* **TASK OBJECTIVE**: Lines that contain the string "device" are the ones to list; copy all of them from the records.

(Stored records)

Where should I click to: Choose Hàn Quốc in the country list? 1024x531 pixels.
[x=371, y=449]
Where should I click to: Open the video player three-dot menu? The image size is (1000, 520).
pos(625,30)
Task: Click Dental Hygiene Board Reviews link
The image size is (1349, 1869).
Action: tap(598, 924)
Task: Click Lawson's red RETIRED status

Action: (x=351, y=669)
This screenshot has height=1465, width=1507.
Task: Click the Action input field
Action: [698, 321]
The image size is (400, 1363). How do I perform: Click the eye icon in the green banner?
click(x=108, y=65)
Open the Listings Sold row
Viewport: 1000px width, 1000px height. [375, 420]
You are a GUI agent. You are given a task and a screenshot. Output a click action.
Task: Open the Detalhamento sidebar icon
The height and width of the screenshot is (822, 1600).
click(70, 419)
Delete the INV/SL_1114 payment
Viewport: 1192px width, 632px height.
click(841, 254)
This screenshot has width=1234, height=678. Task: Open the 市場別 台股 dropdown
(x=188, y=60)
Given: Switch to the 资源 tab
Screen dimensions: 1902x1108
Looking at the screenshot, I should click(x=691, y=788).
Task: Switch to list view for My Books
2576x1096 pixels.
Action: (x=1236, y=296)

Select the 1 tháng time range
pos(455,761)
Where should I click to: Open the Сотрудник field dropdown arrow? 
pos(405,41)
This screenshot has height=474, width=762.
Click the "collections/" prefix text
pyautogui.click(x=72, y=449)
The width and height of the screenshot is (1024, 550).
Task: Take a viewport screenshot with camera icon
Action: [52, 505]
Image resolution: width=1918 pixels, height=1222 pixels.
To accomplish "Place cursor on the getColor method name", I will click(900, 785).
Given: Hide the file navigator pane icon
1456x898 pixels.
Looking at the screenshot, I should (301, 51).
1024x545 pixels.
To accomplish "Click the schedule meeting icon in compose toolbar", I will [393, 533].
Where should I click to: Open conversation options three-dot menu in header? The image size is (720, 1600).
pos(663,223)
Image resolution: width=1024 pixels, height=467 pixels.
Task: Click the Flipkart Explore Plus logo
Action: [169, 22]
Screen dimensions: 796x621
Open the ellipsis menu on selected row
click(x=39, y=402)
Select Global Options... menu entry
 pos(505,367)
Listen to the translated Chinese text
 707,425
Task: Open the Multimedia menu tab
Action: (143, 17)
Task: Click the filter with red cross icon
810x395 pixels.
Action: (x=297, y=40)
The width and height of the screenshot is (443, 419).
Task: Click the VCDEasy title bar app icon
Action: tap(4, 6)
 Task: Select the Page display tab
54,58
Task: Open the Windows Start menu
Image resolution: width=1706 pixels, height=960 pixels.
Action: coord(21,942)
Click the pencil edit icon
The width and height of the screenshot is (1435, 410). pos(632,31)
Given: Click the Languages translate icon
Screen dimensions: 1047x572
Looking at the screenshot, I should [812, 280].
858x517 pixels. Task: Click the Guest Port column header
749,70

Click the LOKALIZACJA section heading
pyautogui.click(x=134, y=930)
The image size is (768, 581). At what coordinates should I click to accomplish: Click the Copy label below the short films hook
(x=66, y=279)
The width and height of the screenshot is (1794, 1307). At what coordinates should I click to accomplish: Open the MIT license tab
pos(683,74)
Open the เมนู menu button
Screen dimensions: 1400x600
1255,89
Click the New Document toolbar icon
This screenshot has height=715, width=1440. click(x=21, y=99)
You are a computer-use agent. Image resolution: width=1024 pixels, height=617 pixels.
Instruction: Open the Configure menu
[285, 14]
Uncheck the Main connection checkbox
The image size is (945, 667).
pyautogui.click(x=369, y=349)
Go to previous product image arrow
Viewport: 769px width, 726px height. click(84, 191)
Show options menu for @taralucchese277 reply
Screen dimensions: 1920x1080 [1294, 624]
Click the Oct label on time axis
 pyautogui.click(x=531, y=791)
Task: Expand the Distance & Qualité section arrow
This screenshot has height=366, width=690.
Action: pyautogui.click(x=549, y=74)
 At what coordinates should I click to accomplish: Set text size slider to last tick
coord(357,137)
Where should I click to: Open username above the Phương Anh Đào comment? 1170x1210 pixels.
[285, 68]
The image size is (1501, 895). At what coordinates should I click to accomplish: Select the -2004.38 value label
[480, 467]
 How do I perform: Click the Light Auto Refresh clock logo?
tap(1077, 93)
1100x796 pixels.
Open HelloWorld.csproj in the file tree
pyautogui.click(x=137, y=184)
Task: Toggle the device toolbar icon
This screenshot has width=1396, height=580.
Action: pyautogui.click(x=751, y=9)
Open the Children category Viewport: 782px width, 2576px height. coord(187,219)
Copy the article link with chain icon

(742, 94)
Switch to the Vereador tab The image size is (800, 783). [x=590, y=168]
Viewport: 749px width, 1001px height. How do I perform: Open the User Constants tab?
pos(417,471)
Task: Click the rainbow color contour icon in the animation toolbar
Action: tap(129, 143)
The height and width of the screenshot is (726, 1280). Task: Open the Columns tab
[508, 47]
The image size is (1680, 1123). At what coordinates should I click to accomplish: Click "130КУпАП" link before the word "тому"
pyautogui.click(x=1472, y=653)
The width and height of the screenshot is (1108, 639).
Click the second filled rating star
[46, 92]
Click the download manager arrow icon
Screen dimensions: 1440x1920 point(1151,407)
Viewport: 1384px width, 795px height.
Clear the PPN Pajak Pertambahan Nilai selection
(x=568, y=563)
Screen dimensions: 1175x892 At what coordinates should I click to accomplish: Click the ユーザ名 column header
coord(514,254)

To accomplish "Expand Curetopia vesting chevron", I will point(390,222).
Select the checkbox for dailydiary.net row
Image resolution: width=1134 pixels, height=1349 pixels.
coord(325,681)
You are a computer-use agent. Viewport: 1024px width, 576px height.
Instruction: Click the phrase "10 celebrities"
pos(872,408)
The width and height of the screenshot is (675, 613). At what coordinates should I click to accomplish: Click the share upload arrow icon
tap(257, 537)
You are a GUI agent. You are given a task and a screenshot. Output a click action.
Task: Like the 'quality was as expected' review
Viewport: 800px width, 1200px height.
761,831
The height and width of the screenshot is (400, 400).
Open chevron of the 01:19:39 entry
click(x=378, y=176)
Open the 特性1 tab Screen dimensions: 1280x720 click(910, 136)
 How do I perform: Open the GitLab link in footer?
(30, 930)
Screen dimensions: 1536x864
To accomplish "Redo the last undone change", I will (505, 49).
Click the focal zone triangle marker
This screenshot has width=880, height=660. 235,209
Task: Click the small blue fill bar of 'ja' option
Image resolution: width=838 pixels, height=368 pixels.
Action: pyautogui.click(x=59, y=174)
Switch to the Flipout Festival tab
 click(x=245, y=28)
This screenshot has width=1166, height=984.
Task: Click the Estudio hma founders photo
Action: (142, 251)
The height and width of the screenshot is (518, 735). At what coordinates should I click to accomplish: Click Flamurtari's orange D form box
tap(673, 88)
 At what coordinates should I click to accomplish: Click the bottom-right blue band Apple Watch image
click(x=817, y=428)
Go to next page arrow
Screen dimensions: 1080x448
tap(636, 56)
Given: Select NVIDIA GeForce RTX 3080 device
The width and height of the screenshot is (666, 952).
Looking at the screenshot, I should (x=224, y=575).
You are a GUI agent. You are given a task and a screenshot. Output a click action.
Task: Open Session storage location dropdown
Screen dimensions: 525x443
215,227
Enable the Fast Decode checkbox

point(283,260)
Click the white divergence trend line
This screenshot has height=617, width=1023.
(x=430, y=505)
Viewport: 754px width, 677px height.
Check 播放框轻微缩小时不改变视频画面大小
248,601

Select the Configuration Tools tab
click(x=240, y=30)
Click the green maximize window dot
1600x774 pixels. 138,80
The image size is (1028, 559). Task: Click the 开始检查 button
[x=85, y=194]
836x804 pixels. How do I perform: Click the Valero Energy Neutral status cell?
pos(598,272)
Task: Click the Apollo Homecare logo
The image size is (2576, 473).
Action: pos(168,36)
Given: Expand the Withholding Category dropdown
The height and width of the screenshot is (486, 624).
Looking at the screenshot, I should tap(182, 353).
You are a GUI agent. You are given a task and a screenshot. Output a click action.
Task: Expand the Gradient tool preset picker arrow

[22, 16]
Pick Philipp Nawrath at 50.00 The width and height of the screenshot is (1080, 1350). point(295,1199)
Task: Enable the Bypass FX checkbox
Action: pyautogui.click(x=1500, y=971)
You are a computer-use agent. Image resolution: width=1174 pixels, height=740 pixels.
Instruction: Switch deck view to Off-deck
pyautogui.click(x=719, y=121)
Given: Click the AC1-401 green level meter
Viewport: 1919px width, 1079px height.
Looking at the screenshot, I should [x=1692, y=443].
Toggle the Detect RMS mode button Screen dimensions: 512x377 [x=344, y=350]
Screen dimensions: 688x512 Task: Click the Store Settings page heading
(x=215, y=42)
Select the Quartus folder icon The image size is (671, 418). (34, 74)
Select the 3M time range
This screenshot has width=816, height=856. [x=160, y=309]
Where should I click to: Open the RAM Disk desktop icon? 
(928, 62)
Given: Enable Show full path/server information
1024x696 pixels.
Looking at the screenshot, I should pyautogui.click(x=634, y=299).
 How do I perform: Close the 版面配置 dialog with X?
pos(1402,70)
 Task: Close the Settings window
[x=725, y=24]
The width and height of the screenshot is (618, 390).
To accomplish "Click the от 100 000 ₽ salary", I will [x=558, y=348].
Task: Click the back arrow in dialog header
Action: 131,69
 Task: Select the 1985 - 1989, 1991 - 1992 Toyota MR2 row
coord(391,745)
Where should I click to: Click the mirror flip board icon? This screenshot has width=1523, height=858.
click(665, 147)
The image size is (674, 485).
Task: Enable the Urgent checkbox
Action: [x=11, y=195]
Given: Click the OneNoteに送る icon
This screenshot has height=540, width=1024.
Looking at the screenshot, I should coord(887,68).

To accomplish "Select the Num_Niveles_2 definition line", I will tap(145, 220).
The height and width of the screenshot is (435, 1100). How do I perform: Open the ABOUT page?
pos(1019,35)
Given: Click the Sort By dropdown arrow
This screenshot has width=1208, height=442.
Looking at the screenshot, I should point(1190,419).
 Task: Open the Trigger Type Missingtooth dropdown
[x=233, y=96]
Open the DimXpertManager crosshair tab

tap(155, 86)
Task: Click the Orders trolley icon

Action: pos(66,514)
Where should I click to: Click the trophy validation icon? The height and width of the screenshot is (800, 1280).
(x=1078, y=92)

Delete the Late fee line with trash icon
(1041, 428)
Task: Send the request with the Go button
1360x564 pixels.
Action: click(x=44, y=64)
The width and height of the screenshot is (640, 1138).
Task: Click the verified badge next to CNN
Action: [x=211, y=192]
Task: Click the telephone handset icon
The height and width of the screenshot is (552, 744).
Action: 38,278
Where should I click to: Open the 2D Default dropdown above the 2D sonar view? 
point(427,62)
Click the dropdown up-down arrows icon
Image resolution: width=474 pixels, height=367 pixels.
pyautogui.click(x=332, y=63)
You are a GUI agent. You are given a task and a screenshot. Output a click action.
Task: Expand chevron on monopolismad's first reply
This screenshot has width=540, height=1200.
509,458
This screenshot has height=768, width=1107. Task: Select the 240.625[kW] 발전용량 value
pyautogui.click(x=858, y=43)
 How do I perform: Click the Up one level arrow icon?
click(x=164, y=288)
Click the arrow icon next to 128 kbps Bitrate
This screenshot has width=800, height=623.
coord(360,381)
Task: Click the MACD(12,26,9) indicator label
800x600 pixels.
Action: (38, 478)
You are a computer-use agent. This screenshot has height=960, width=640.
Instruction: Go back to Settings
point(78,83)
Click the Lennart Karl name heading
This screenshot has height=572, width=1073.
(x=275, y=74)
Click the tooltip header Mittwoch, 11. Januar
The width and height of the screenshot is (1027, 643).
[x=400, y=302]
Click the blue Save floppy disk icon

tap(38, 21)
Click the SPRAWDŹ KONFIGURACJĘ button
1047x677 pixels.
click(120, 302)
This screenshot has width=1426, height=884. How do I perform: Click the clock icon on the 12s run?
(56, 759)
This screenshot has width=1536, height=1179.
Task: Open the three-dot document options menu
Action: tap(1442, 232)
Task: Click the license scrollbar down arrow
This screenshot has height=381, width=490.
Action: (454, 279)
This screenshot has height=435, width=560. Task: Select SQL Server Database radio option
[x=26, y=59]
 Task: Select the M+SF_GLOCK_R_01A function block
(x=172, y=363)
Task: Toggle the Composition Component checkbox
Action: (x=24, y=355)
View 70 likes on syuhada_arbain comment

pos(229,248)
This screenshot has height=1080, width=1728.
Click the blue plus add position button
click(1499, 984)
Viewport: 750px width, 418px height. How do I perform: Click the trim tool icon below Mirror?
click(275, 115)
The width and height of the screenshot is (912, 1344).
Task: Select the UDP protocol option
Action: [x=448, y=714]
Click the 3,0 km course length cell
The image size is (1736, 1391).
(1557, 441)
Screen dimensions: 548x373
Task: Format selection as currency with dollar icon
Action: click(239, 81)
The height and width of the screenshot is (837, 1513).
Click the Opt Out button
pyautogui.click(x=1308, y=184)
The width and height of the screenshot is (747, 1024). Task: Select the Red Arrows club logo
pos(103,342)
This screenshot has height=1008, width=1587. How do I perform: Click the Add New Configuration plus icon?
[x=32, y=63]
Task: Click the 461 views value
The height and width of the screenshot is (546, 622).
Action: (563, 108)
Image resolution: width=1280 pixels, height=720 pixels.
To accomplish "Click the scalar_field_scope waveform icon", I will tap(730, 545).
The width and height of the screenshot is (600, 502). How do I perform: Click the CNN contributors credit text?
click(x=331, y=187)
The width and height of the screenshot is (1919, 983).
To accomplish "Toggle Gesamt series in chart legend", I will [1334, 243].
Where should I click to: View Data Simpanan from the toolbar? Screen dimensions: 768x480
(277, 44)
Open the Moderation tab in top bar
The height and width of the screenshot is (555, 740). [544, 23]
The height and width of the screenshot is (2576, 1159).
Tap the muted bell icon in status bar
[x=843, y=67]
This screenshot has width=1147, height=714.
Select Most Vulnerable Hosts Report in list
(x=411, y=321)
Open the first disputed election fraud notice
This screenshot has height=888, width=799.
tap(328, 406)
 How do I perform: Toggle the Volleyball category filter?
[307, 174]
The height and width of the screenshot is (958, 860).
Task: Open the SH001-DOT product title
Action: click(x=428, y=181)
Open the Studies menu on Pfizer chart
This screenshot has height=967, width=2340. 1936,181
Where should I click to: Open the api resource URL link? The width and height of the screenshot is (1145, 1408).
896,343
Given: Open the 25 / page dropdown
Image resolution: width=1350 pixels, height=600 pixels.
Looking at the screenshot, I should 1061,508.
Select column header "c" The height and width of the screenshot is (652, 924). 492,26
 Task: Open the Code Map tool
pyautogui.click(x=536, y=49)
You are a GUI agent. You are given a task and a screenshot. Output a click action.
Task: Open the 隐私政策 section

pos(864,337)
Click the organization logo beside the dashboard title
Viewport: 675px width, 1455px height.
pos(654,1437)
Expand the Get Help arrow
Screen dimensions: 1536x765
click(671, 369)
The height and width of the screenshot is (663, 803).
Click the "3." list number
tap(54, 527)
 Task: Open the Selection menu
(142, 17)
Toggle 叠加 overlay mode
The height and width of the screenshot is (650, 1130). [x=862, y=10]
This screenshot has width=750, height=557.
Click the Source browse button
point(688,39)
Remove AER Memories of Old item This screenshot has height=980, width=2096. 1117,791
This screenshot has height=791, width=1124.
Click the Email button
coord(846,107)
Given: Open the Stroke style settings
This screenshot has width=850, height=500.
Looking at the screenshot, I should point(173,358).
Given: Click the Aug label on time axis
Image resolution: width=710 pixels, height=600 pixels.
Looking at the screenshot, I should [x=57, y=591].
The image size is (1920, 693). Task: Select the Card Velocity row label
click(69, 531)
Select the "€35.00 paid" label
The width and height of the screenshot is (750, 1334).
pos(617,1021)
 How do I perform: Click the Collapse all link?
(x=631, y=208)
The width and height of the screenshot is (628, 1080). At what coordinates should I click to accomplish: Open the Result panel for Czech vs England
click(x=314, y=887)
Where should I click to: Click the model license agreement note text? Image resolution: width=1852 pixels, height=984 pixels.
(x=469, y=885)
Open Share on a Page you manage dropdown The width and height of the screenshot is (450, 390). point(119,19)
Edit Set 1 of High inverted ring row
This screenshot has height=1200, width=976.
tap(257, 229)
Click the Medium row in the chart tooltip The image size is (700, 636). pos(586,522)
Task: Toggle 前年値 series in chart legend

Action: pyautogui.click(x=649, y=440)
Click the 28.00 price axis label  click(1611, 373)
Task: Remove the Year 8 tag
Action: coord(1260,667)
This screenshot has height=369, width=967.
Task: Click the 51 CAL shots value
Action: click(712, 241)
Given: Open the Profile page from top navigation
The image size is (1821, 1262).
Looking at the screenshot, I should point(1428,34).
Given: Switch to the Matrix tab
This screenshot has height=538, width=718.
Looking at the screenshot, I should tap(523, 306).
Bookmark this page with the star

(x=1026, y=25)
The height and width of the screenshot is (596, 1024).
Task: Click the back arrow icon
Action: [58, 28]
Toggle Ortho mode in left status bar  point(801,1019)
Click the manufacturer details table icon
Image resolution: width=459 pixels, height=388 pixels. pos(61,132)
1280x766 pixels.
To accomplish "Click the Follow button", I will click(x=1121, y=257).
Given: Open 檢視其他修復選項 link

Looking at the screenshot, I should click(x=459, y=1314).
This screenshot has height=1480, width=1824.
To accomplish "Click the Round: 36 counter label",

* **FINISHED TASK**:
Task: Toggle the device toolbar icon
Given: Select NVIDIA GeForce RTX 3080 device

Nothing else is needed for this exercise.